INSTRUCTIONS FOR THE TASK => Scan the data below for the string "computer". Show every line where it turns up.

(Stored data)

____________________

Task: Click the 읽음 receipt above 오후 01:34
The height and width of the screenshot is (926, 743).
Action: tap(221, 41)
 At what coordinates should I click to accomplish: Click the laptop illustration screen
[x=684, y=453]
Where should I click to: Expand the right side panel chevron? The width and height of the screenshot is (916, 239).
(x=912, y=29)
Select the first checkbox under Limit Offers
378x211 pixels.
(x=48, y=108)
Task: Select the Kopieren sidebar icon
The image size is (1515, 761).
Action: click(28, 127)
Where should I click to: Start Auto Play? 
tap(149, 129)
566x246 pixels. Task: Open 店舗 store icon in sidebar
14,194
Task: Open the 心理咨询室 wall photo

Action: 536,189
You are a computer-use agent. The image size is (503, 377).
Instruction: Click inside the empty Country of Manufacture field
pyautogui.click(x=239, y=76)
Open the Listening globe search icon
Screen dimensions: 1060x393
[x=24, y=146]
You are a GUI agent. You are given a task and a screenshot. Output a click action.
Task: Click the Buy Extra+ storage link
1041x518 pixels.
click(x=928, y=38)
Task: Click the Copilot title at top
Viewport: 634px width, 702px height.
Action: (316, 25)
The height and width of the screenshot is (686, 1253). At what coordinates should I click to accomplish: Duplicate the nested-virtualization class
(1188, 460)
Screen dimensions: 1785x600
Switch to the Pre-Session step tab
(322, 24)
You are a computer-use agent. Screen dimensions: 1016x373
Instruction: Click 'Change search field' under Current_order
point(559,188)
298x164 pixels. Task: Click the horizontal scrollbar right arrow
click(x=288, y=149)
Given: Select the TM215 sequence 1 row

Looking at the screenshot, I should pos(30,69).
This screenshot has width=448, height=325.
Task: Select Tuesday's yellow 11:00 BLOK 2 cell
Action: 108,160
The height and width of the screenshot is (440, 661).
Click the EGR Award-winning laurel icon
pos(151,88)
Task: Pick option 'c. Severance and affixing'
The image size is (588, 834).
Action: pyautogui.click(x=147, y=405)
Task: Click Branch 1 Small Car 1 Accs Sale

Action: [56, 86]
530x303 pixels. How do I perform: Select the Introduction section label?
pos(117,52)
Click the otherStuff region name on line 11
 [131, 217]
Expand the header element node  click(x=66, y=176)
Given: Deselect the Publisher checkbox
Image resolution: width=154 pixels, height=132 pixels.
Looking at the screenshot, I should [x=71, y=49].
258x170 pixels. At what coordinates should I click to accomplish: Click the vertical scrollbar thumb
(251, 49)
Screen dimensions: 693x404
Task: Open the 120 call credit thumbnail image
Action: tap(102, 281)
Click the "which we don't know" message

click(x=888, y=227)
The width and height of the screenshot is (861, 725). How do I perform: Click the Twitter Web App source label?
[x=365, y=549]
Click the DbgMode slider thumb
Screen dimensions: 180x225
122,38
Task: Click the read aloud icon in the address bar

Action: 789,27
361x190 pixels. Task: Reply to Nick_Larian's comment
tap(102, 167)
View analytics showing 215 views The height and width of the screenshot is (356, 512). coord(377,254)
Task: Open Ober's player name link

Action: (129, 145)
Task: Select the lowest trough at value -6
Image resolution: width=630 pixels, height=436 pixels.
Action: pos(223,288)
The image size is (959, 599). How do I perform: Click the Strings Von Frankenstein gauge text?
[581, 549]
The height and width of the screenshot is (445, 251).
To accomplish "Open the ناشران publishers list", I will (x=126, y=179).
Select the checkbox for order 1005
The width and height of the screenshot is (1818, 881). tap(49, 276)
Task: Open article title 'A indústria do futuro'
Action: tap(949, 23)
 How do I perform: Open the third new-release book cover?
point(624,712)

____________________

RESPONSE =>
You are a computer-use agent. The image size is (503, 377).
You are a computer-use agent. Screen dimensions: 1016x373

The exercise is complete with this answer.